First Democrat calls for him to resign
In Weiner’s case, Democratic Sen. Majority Leader Harry Reid, asked on Tuesday what advice he would give Weiner if he heard from him, replied, “Call someone else.” And on Wednesday, Rep. Allyson Schwartz of Pennsylvania became Weiner’s first Democratic House colleague to demand that he resign.
Weiner’s future may ultimately be decided by Sen. Chuck Schumer (D) of New York, his political mentor, say political observers. “That will drive the decisions,” agrees Mr. Frenzel, now a guest scholar at the Brookings Institution in Washington.
A spokesman for Senator Schumer did not return e-mails asking for comment.
In a NY1/Marist poll released Tuesday, 51 percent of New York City voters said Weiner should not resign, while 30 percent said he should. However, many residents within his own district said they could differentiate between his personal problems and his professional activities.

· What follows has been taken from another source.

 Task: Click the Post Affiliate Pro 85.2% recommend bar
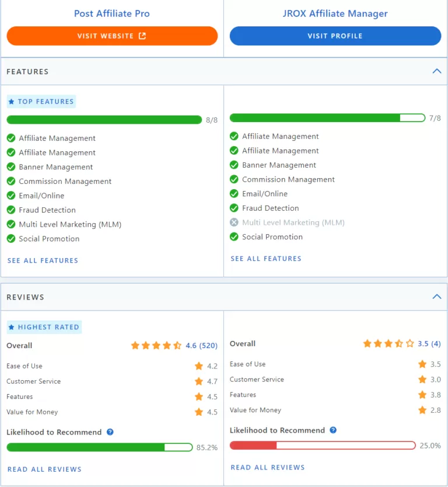[99, 447]
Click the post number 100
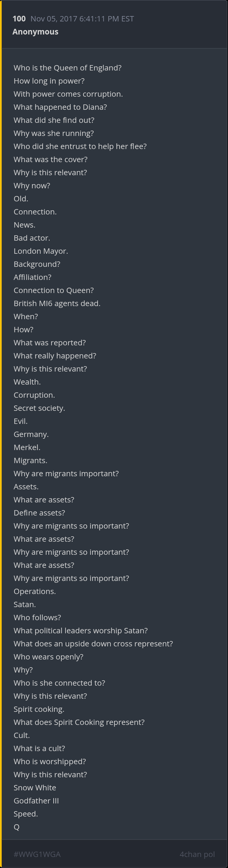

Weiner is up for reelection in 2012 with reports that some Democrats are already trying to line up someone to run against him in the primary. Republicans have called for his resignation. And Representative Schwartz, in her prepared statement said, “Having the respect of your constituents is fundamental for a Member of Congress. In light of Anthony Weiner's offensive behavior online, he should resign."
“I have to believe he is a liability going into the 2012 cycle, and both he and the party have to take that into account,” says Costas Panagopoulos, a professor of political science at Fordham University in New York.
If Weiner were to get reelected, he would not be the first Congress member to serve after a scandal. Last year, as reports of financial improprieties surfaced, Rep. Charles Rangel (D) of New York resigned as chairman of the Ways and Means Committee. He was reelected and days later censured by the House.
However, “it’s pretty clear that Charlie has been pretty much neutered," says Frenzel. "He’s not a spokesman on taxes, his opinions are not solicited, and I would guess his life in Congress is substantially less rewarding than his earlier career.”
The Barney Frank model
Public rebuke does not necessarily end a politician’s career. In 1991, the House reprimanded Barney Frank (D) of Massachusetts for bringing discredit on the House after it was found he had tried to fix some parking tickets for a man living in his house and had tried to influence the individual’s parole officer. Representative Frank not only survived the scandal but ultimately became chairman of the House Financial Services Committee, which rewrote the financial rules for the banking industry after the housing collapse.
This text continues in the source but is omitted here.